▶ _What to work on_: In the entries below, find the line with "You are a GUI" and the line with "Leggi tutto (314, 2528)". Reproduce those two lines and every line between them exactly, and nothing more.

▶ _Extracted records_:
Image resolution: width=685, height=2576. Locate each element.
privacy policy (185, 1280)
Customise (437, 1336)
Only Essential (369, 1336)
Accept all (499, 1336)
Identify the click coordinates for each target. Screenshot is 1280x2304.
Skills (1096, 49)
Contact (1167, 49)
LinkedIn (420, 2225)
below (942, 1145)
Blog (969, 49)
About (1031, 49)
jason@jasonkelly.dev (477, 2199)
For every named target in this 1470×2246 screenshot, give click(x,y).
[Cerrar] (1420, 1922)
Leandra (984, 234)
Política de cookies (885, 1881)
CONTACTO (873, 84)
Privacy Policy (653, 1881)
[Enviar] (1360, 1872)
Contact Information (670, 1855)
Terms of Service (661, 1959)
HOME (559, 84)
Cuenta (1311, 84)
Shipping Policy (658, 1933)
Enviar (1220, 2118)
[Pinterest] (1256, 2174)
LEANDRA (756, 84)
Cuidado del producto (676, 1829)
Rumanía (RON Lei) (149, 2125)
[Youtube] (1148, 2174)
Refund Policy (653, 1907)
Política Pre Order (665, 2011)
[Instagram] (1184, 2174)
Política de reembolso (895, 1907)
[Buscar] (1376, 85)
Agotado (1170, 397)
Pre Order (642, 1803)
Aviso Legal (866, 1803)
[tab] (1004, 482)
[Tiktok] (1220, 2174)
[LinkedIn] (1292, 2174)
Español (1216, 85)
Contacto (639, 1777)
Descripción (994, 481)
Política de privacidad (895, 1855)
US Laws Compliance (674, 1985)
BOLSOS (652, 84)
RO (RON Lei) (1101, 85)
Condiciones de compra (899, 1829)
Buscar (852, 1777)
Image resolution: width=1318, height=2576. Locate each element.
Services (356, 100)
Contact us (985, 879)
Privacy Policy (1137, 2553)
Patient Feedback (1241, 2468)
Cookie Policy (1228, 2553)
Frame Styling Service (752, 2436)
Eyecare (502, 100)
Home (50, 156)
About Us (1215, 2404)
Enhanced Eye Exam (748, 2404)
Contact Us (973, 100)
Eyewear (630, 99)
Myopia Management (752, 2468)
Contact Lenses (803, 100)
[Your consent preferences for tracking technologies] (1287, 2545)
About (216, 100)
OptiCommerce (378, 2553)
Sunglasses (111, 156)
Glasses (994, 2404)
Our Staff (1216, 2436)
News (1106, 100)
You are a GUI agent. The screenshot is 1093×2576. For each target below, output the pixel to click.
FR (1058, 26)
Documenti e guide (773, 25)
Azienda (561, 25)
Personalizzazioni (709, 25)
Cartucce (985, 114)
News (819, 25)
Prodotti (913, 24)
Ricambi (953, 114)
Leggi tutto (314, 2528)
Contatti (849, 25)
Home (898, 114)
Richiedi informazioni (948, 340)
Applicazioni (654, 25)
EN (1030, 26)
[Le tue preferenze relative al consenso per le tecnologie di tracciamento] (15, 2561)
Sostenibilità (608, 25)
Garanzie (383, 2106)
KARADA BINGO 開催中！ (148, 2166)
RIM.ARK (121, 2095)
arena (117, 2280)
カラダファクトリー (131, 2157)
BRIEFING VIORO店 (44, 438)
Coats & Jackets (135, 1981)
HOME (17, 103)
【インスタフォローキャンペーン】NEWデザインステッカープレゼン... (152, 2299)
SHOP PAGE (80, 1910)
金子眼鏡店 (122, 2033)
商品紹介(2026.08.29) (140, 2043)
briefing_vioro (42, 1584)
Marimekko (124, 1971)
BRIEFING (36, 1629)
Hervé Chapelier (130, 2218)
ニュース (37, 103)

▶ _Solution to this exercise_:
You are a GUI agent. The screenshot is 1093×2576. For each target below, output the pixel to click.
FR (1058, 26)
Documenti e guide (773, 25)
Azienda (561, 25)
Personalizzazioni (709, 25)
Cartucce (985, 114)
News (819, 25)
Prodotti (913, 24)
Ricambi (953, 114)
Leggi tutto (314, 2528)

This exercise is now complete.